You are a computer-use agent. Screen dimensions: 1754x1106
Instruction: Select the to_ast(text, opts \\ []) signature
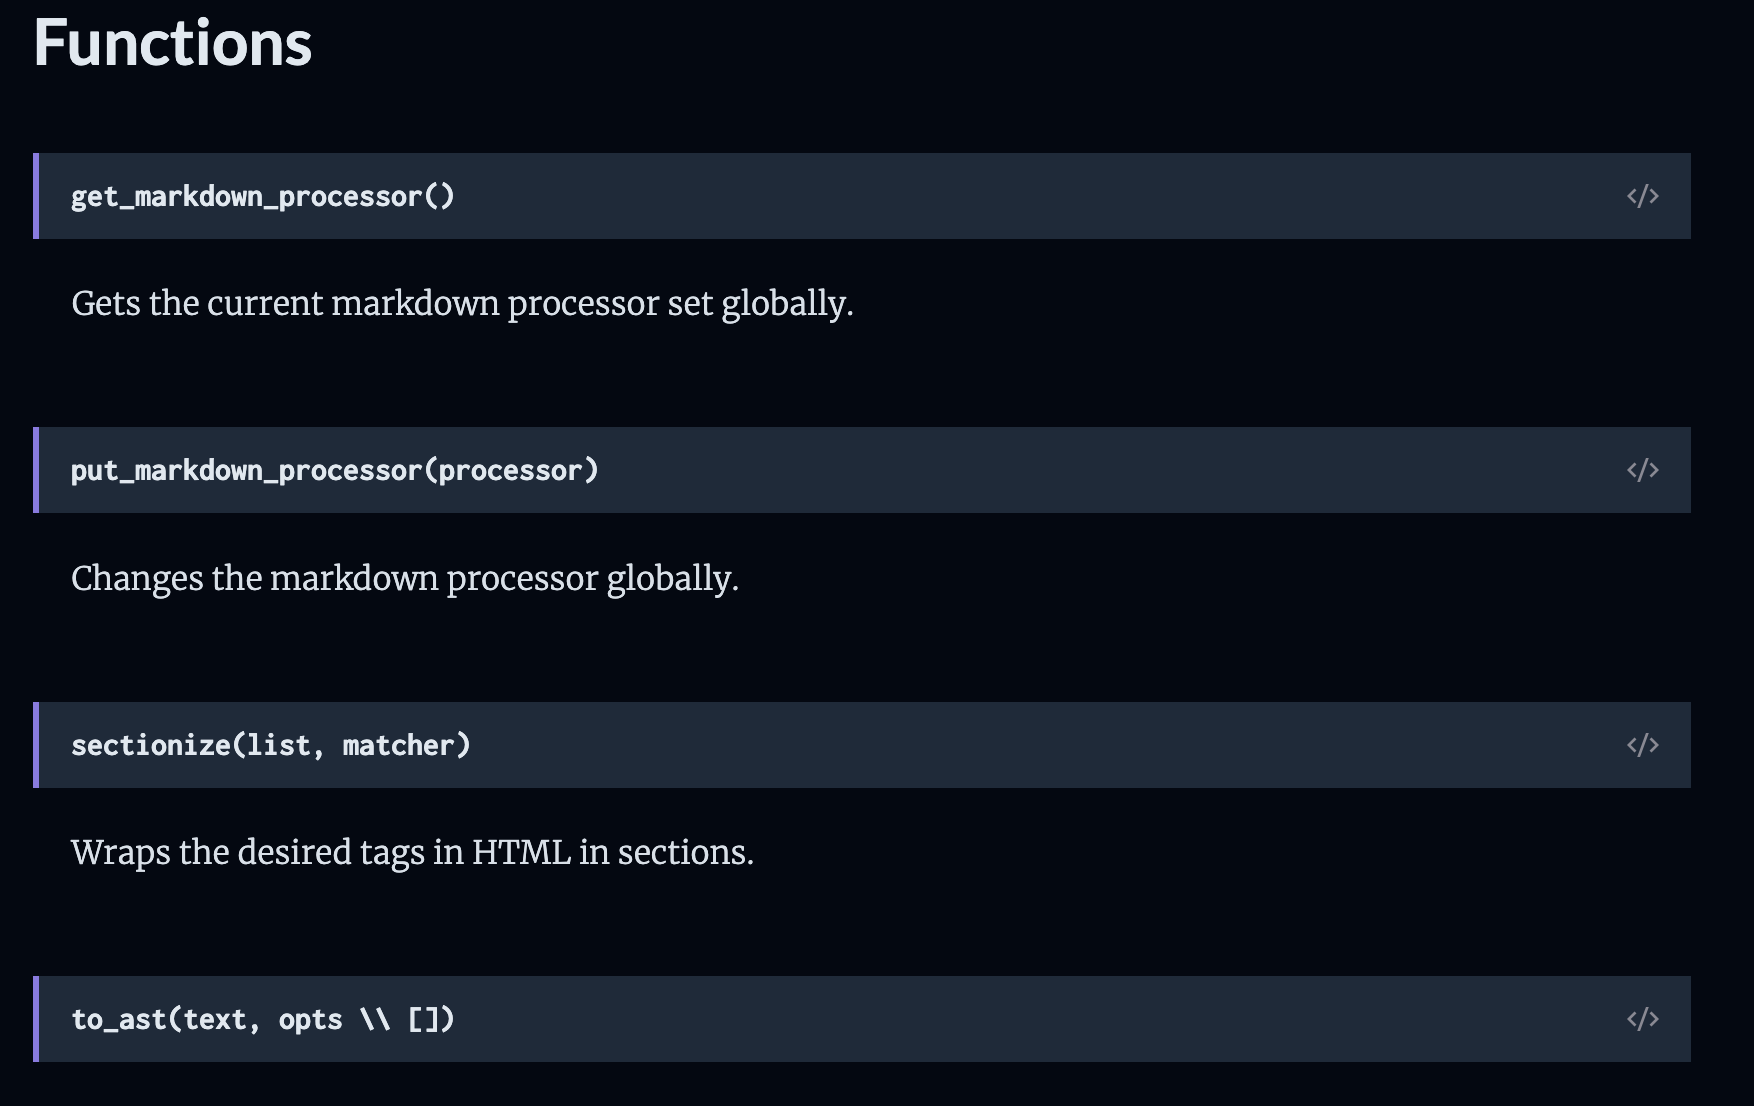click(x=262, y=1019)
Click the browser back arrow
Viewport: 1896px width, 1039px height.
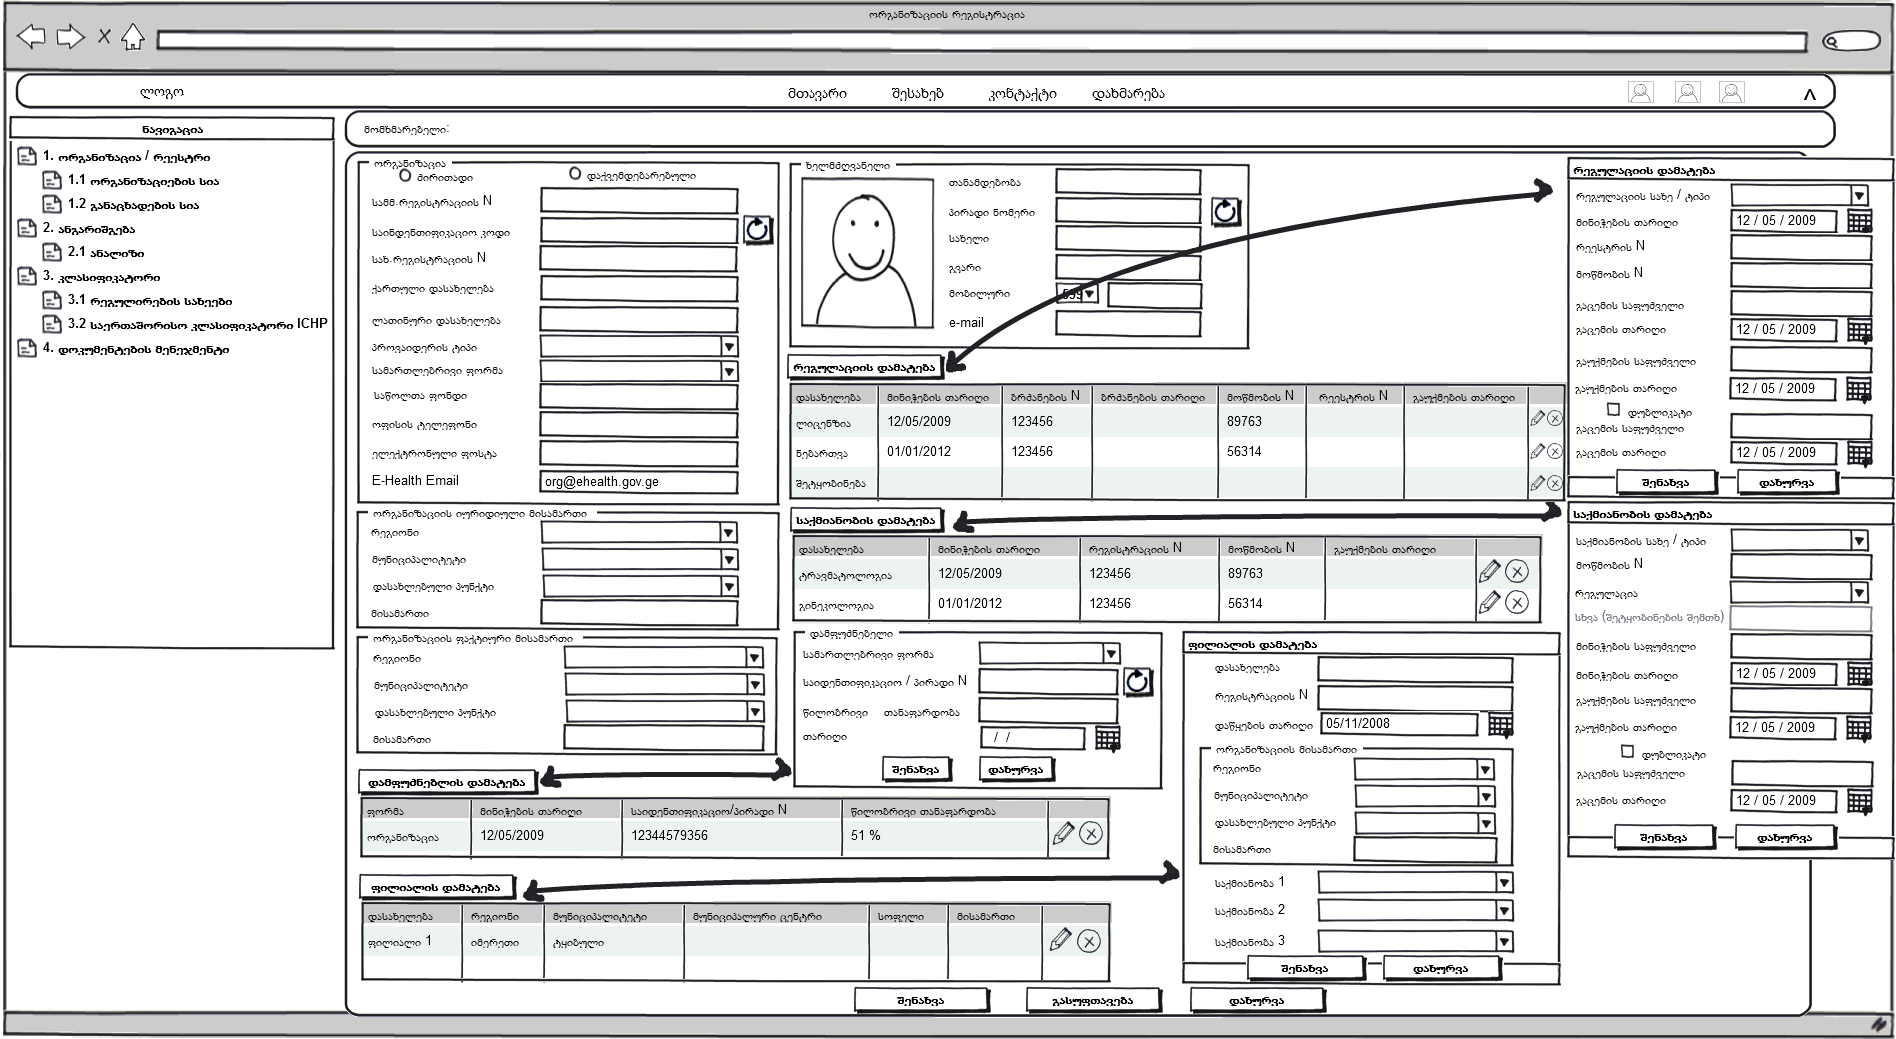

_ _ _ _ _ _ _

> [About this exercise]: Output the full material above exactly, leaving every picture out.

> [Response to the task]:
You are a computer-use agent. Screen dimensions: 1754x1106
Instruction: Select the to_ast(text, opts \\ []) signature
click(x=262, y=1019)
Click the browser back arrow
Viewport: 1896px width, 1039px height.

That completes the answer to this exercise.